[Stated exercise 1]: Repeat the passage of the Git hooks article below word for word, starting at "E.g. with src/main.rs" and ending at "to be corrected.".

[Document extract]:
□ □ □
Beneath I will show you multiple examples of using Git hooks being used to enforce formatting. The examples can easily be modified to automate other tasks such as code linting etc. Hopefully, afterwards, you will see the power in Git hooks and begin to use them to help you deliver better quality software.
Examples⌗
Formatting⌗
Formatting - Single Project⌗
Checking code formatted is very quick, which makes it one of many ideal code quality checks that can preemptively be reviewed locally. Using the pre-commit event when we find incorrectly formatted code we have two choices. Either we can stop the commit from being created, or alter the content so it is correctly formatted. I prefer to stop the commit being created, otherwise, you are never sure what has actually been committed.
.git/hooks/pre-commit
#!/usr/bin/env bash
# Exit immediately on first non-zero status from a command in the script.
set -o errexit
# Ensure all tools being used are available.
command -v 'cargo' >/dev/null 2>&1 || { echo >&2 "The 'cargo' command is not installed. Aborting."; exit 1; }
command -v 'rustfmt' >/dev/null 2>&1 || { echo >&2 "The 'rustfmt' command is not installed. Aborting."; exit 1; }
# Check the formatting of all Rust code.
cargo fmt --all -- --check
Using the above as a Git hook it will stop you from committing unformatted code, because cargo fmt --all -- --check
will exit with a non-zero status code cancelling the commit.
E.g. with src/main.rs
incorrectly formatted as follows,
src/main.rs
fn main() {
println!("Hello, world!");
}
The Git hook will print out that src/main.rs
is incorrectly formatted, indicating which lines need to be corrected.
Diff in /home/rust/hello-world/src/main.rs at line 1:
-fn main() {
-println!("Hello, world!");
- }
+fn main() {
+ println!("Hello, world!");
+}
You can then format it correctly before attempting to commit it again.
Formatting - Monorepo⌗
The Git hook example above falls short when monorepos are introduced which contain multiple packages. We can perform checks upon each package by programmatically getting each package’s manifest and then checking each package independently. Sorting the list of package’s manifest before working upon it will also improve usability by providing a consistent output.
.git/hooks/pre-commit
#!/usr/bin/env bash
# Exit immediately on first non-zero status from a command in the script.
set -o errexit
# Ensure all tools being used are available.
command -v 'cargo' >/dev/null 2>&1 || { echo >&2 "The 'cargo' command is not installed. Aborting."; exit 1; }
command -v 'rustfmt' >/dev/null 2>&1 || { echo >&2 "The 'rustfmt' command is not installed. Aborting."; exit 1; }
# Check the formatting of all Rust code for every project, if in monorepo.
□ □ □
[Material for this exercise]:

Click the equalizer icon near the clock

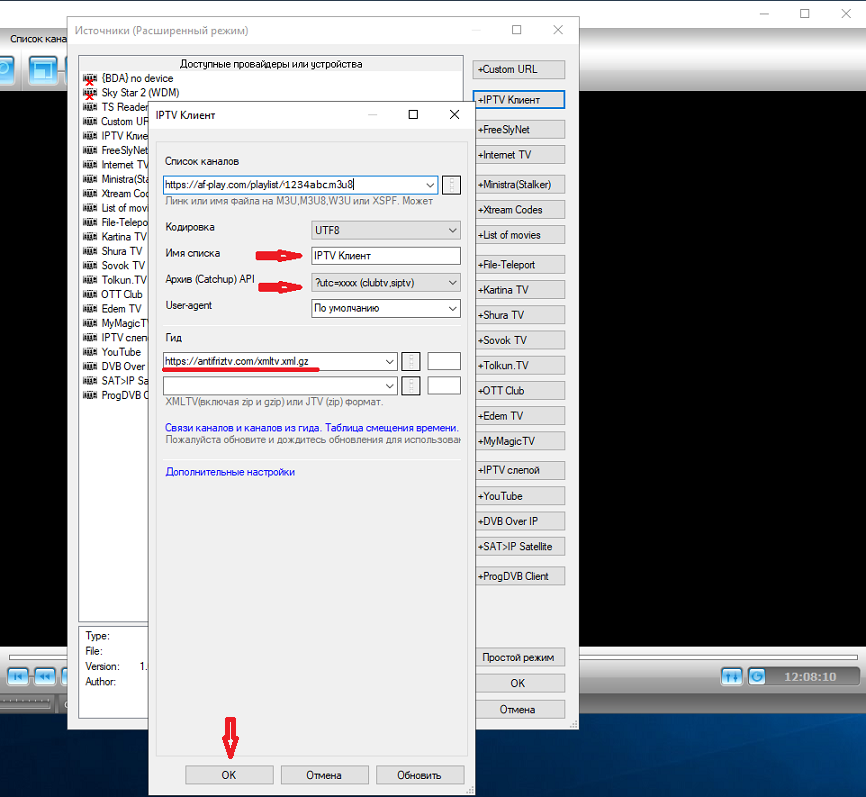click(731, 677)
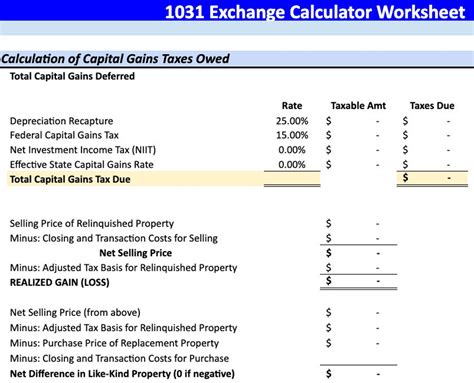Select Federal Capital Gains Tax taxes due cell

(x=432, y=135)
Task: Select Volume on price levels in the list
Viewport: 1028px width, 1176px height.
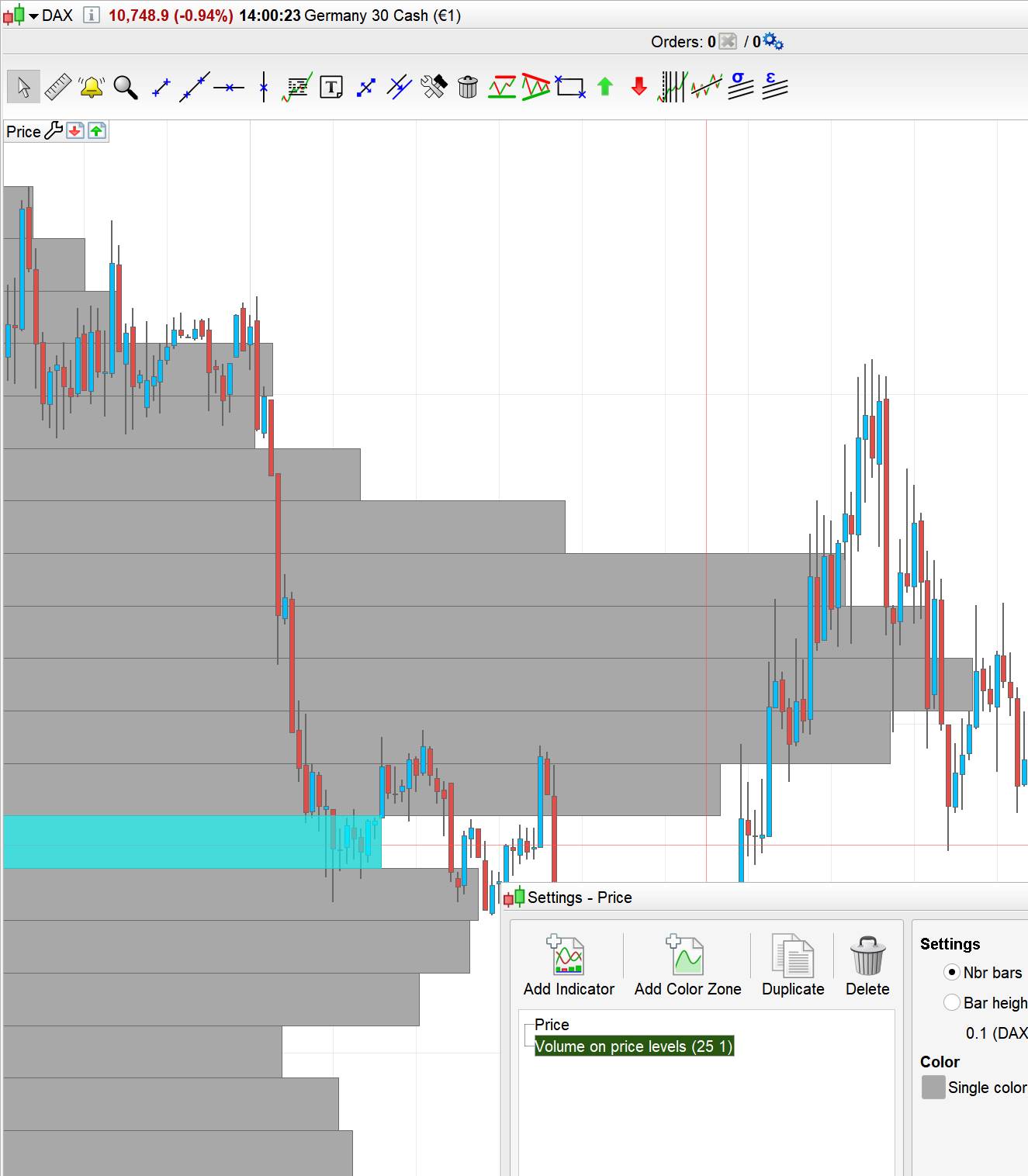Action: (x=634, y=1046)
□ □ □
[Stated exercise 2]: Reproduce every line of the rows above, leaving out the pictures.

[Output 1]:
E.g. with src/main.rs
incorrectly formatted as follows,
src/main.rs
fn main() {
println!("Hello, world!");
}
The Git hook will print out that src/main.rs
is incorrectly formatted, indicating which lines need to be corrected.

[Output 2]:
Click the equalizer icon near the clock

click(731, 677)
Select Federal Capital Gains Tax taxes due cell

(x=432, y=135)
Task: Select Volume on price levels in the list
Viewport: 1028px width, 1176px height.
Action: (x=634, y=1046)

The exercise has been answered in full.